Grieving Process: How To Help A Friend In Need

Never underestimate the value of your presence.

Grief 22nd Dec, 2020

Whether you have suffered a close loss yourself or not, the grieving process can be difficult to know how to help, particularly with a friend grieving for their parents, partner, or tragically, child, but if you have some experience of bereavement you will understand the value of a listening ear. It could also initially paralyse you, by bringing back memories of your own grief. If that happens, let the feelings wash over you and come back to yourself. Then go and help your friend.

grieving process

Grieving Process:

Perhaps you are yet to experience the death of someone close and feel you have nothing relevant to say or offer. That is simply not true. It will show your friend that you care by just being there and that may be exactly what they need from you right now. Never underestimate the value of your presence, it means your friend is not alone and knows they are not alone.

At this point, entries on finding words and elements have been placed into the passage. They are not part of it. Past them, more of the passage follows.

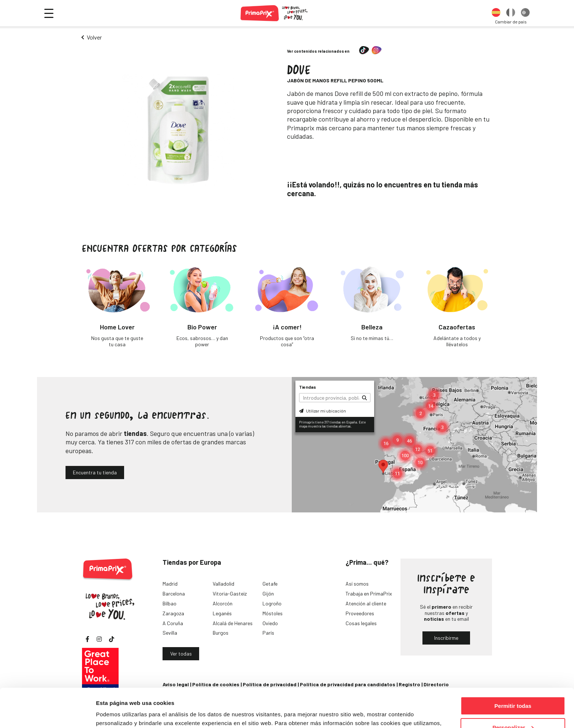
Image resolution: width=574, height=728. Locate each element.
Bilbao (169, 603)
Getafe (270, 583)
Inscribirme (446, 638)
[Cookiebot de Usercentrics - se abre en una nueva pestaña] (47, 714)
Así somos (357, 583)
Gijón (268, 593)
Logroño (272, 603)
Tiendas (308, 387)
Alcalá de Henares (232, 623)
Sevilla (170, 632)
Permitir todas (513, 667)
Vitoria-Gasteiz (230, 593)
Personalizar (513, 688)
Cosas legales (361, 623)
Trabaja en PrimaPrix (369, 593)
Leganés (222, 613)
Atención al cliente (366, 603)
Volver (94, 37)
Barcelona (174, 593)
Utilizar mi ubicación (323, 411)
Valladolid (223, 583)
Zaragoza (173, 613)
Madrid (170, 583)
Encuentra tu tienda (95, 472)
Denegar (513, 710)
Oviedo (270, 623)
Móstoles (272, 613)
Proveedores (360, 613)
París (268, 632)
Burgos (220, 632)
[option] (496, 13)
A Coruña (173, 623)
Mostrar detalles (117, 713)
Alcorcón (223, 603)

As your friend works through their grief there are more proactive things you can do to help. Start by listening, however understand that no matter how much you might want to, you can’t fix this. That will help you avoid offering platitudes like ‘time is the great healer’. Many people will say this, or similar phrases meant to comfort, when they don’t know what else to say. The fact that you aren’t one of them, that you can stay silent and just hold your friend while they cry, without trying to stop them, could be incredibly helpful.

Another important thing to do is talk about the person who died, especially if you knew them too. It will help both you and your friend to share memories. You can laugh together, cry together and comfort each other. Too often people shy away from talking about the loved one who has died for fear of causing pain, when what could really hurt is believing they are the only person grieving. If you can, encourage other people to talk to your friend about their loved one too.

One of the most significant ways you can help is not to judge your friend as they grieve, just give assistance when you can. A good example of this is to suggest they take a nap and you do a quick clean and tidy for them. Absolutely refuse to let them feel guilty when they wake up and find out. Alternatively their house may gleam, with floors you can eat off, either way let your friend do what they need to do.

If they need someone to go out and dance with, do that too, be supportive and perhaps, stay sober, so you have a clear head if they collapse into grief. If possible, encourage others not to judge your friend either, gently point out they are grieving and should be allowed to do that in their own way, not forced to act as if nothing has happened.

Ultimately, this is your friend, you have undoubtedly held them as they have cried or raged at the unfairness of life before. Helping them come to terms with the death of someone close is a big challenge, but you have the tools you need. Hold on to that knowledge, listen, don’t judge and you’ll get through this, together.